Rethinking Generalized BCIs: Benchmarking 340,000+ Unique Algorithmic Configurations for EEG Mental Command Decoding
- URL: http://arxiv.org/abs/2512.02978v1
- Date: Tue, 02 Dec 2025 17:56:46 GMT
- Title: Rethinking Generalized BCIs: Benchmarking 340,000+ Unique Algorithmic Configurations for EEG Mental Command Decoding
- Authors: Paul Barbaste, Olivier Oullier, Xavier Vasques,
- Abstract summary: We present a benchmark evaluating over 340,000+ unique combinations of spatial and nonlinear EEG classification.<n>Our findings highlight that no universal 'one-size-fits-all' method can optimally decode EEG motor imagery patterns across all users or datasets.
- Score: 0.0
- License: http://creativecommons.org/licenses/by/4.0/
- Abstract: Robust decoding and classification of brain patterns measured with electroencephalography (EEG) remains a major challenge for real-world (i.e. outside scientific lab and medical facilities) brain-computer interface (BCI) applications due to well documented inter- and intra-participant variability. Here, we present a large-scale benchmark evaluating over 340,000+ unique combinations of spatial and nonlinear EEG classification. Our methodological pipeline consists in combinations of Common Spatial Patterns (CSP), Riemannian geometry, functional connectivity, and fractal- or entropy-based features across three open-access EEG datasets.

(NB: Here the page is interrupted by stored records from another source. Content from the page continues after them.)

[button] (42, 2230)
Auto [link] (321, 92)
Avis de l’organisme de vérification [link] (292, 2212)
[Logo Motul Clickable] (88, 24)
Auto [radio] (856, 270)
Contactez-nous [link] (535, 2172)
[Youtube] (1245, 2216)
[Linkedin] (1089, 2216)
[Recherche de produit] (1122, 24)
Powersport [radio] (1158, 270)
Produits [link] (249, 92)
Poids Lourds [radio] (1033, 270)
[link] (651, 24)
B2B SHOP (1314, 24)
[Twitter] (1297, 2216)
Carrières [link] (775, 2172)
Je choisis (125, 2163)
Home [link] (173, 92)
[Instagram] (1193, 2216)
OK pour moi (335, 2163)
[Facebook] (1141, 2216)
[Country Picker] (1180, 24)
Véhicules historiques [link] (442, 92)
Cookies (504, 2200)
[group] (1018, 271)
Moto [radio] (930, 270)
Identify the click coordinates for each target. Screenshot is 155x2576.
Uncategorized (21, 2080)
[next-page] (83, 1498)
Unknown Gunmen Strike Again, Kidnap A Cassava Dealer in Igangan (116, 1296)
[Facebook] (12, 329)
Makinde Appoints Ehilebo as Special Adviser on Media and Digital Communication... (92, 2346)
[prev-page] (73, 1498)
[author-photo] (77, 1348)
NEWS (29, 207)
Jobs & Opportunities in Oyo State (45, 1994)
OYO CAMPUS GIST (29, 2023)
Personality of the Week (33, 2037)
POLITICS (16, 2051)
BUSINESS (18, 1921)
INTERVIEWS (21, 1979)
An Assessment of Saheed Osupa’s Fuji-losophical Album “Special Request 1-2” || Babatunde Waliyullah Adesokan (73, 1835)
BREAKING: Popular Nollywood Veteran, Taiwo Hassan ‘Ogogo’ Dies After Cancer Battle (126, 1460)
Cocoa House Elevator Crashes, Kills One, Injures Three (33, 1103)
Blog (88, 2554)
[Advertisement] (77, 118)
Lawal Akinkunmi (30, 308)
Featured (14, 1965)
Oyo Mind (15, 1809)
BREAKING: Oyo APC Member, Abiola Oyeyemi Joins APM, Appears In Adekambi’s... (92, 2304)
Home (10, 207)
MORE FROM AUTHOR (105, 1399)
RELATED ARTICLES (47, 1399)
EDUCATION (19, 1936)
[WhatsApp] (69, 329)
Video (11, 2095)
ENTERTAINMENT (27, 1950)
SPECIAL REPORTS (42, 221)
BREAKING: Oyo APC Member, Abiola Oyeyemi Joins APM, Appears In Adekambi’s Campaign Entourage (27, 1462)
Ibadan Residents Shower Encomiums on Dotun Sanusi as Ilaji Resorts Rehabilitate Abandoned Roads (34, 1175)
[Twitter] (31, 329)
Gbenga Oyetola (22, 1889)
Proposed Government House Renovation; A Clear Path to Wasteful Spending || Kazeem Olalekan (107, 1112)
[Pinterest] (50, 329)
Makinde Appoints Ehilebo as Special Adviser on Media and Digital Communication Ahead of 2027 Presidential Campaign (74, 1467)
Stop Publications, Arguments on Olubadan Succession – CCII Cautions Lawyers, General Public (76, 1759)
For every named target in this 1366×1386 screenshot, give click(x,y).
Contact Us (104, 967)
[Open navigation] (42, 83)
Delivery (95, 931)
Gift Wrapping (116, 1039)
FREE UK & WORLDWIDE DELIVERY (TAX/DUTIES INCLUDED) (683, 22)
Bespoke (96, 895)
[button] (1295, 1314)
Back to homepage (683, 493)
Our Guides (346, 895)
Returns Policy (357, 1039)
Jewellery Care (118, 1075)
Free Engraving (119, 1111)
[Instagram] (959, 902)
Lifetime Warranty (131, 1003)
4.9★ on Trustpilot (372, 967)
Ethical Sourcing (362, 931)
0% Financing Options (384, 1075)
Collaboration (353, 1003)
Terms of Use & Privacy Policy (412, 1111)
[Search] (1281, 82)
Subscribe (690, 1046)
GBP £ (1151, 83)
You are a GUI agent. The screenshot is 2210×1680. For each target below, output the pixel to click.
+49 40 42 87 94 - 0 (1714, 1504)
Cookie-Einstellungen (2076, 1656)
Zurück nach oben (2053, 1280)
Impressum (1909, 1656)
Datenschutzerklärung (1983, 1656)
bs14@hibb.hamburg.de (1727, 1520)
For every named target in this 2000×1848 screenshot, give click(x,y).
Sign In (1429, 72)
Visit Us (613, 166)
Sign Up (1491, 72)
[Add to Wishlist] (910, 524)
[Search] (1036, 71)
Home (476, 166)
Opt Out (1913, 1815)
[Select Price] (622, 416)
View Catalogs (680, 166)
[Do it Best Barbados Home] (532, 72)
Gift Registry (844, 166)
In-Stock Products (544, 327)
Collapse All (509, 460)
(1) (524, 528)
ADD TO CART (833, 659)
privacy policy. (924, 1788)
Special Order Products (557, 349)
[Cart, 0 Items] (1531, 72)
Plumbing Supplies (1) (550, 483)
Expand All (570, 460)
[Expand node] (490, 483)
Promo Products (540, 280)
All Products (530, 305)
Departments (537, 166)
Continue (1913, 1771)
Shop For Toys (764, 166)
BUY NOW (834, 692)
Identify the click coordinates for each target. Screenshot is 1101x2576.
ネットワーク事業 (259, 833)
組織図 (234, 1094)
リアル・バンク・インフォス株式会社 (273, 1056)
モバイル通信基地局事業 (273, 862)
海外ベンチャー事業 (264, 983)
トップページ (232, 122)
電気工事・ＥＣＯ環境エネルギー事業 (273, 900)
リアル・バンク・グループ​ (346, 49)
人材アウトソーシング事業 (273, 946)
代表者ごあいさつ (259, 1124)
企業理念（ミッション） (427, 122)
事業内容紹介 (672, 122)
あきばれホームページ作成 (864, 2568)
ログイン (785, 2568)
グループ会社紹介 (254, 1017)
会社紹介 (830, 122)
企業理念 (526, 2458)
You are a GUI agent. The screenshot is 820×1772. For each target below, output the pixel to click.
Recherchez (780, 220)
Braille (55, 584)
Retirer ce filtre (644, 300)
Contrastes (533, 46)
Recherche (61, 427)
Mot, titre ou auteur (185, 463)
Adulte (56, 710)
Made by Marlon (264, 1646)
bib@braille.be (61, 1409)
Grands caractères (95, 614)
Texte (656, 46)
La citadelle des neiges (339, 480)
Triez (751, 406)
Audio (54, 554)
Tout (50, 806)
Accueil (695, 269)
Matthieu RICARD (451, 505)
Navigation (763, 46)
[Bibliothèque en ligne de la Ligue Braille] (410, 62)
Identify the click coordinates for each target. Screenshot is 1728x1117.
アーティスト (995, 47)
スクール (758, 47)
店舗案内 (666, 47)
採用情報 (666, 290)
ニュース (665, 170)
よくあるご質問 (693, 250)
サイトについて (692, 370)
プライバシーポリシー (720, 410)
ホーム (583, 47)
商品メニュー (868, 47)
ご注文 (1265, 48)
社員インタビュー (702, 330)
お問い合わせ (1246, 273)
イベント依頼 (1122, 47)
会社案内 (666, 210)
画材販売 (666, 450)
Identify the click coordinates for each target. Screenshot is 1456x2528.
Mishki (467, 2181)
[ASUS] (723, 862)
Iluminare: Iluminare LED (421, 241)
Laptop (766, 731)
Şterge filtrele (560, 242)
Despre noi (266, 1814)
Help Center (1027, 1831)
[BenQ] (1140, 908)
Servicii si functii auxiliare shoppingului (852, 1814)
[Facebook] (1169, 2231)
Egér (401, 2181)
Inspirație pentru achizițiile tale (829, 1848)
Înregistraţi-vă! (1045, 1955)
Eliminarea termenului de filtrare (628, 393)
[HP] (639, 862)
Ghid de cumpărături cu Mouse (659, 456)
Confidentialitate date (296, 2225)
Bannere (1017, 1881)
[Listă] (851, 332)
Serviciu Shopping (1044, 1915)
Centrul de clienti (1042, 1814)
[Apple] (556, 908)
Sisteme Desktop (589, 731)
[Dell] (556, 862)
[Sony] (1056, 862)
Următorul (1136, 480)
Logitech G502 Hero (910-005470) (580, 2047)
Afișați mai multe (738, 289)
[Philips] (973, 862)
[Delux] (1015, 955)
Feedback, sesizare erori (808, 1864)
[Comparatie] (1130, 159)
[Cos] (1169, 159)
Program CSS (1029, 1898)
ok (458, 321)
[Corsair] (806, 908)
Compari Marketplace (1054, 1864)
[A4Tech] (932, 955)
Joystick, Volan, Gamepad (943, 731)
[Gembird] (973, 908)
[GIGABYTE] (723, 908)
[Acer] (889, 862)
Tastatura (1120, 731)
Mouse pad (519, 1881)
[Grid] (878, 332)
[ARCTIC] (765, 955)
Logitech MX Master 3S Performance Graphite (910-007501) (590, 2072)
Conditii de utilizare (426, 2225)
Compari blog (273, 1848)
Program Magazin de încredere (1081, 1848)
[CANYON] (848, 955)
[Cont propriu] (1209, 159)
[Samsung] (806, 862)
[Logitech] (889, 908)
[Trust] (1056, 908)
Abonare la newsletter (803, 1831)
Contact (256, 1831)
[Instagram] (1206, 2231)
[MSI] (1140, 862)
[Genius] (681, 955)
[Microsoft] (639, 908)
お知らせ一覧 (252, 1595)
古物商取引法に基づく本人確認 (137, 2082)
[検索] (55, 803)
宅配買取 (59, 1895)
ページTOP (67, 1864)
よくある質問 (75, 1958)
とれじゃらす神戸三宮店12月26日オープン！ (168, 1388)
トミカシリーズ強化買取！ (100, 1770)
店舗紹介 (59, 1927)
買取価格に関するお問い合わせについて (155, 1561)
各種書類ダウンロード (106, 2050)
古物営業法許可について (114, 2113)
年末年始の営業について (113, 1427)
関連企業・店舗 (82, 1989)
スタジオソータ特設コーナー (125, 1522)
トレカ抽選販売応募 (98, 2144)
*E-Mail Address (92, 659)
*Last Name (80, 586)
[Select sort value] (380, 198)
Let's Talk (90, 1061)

Unlike prior studies, our analysis operates at the per-participant level and across multiple frequency bands (8-15 Hz and 8-30 Hz), enabling direct assessment of both group-level performance and individual variability. Covariance tangent space projection (cov-tgsp) and CSP consistently achieved the highest average classification accuracies. However, their effectiveness was strongly dataset-dependent, and marked participant-level differences persisted, particularly in the most heterogeneous of the datasets. Importantly, nonlinear methods outperformed spatial approaches for specific individuals, underscoring the need for personalized pipeline selection. Our findings highlight that no universal 'one-size-fits-all' method can optimally decode EEG motor imagery patterns across all users or datasets. Future work will require adaptive, multimodal, and possibly novel approaches to fully address neurophysiological variability in practical BCI applications where the system can automatically adapt to what makes each user unique.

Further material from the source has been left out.